■ TASK ■
Return the rows verbatim, from the first line through the line containing "coord(104,56)", with both of those lines included.

— Start of MATERIALS PROVIDED —

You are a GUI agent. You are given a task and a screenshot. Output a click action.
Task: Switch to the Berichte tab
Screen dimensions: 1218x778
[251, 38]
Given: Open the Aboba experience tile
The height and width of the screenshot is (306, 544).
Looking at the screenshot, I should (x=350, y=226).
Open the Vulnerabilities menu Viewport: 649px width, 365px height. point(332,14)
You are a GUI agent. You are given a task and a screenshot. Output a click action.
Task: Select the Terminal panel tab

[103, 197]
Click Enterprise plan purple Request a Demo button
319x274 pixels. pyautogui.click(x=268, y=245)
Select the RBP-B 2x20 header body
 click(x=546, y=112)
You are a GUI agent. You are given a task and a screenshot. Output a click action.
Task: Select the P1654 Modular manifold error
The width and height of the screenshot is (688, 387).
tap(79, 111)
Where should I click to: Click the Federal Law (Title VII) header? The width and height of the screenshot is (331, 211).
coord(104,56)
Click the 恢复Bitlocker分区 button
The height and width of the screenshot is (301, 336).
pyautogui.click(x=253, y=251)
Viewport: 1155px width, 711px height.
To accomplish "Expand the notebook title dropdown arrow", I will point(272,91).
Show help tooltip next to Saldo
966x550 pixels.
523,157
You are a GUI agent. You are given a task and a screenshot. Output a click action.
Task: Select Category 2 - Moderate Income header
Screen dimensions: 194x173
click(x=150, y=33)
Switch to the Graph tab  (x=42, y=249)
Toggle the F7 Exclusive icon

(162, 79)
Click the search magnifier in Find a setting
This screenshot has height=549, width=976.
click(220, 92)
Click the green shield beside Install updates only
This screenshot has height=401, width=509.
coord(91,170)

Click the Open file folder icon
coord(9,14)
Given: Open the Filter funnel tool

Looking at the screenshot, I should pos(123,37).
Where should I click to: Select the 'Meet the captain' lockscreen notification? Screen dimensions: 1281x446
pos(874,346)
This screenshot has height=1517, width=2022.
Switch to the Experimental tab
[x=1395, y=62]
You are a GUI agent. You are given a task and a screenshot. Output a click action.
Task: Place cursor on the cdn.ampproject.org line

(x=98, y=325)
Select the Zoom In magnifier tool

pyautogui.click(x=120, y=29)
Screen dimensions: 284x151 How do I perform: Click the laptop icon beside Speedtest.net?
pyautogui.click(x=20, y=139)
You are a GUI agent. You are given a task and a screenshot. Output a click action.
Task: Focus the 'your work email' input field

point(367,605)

— End of MATERIALS PROVIDED —

■ THE RESPONSE ■
You are a GUI agent. You are given a task and a screenshot. Output a click action.
Task: Switch to the Berichte tab
Screen dimensions: 1218x778
[251, 38]
Given: Open the Aboba experience tile
The height and width of the screenshot is (306, 544).
Looking at the screenshot, I should (x=350, y=226).
Open the Vulnerabilities menu Viewport: 649px width, 365px height. point(332,14)
You are a GUI agent. You are given a task and a screenshot. Output a click action.
Task: Select the Terminal panel tab

[103, 197]
Click Enterprise plan purple Request a Demo button
319x274 pixels. pyautogui.click(x=268, y=245)
Select the RBP-B 2x20 header body
 click(x=546, y=112)
You are a GUI agent. You are given a task and a screenshot. Output a click action.
Task: Select the P1654 Modular manifold error
The width and height of the screenshot is (688, 387).
tap(79, 111)
Where should I click to: Click the Federal Law (Title VII) header? The width and height of the screenshot is (331, 211).
coord(104,56)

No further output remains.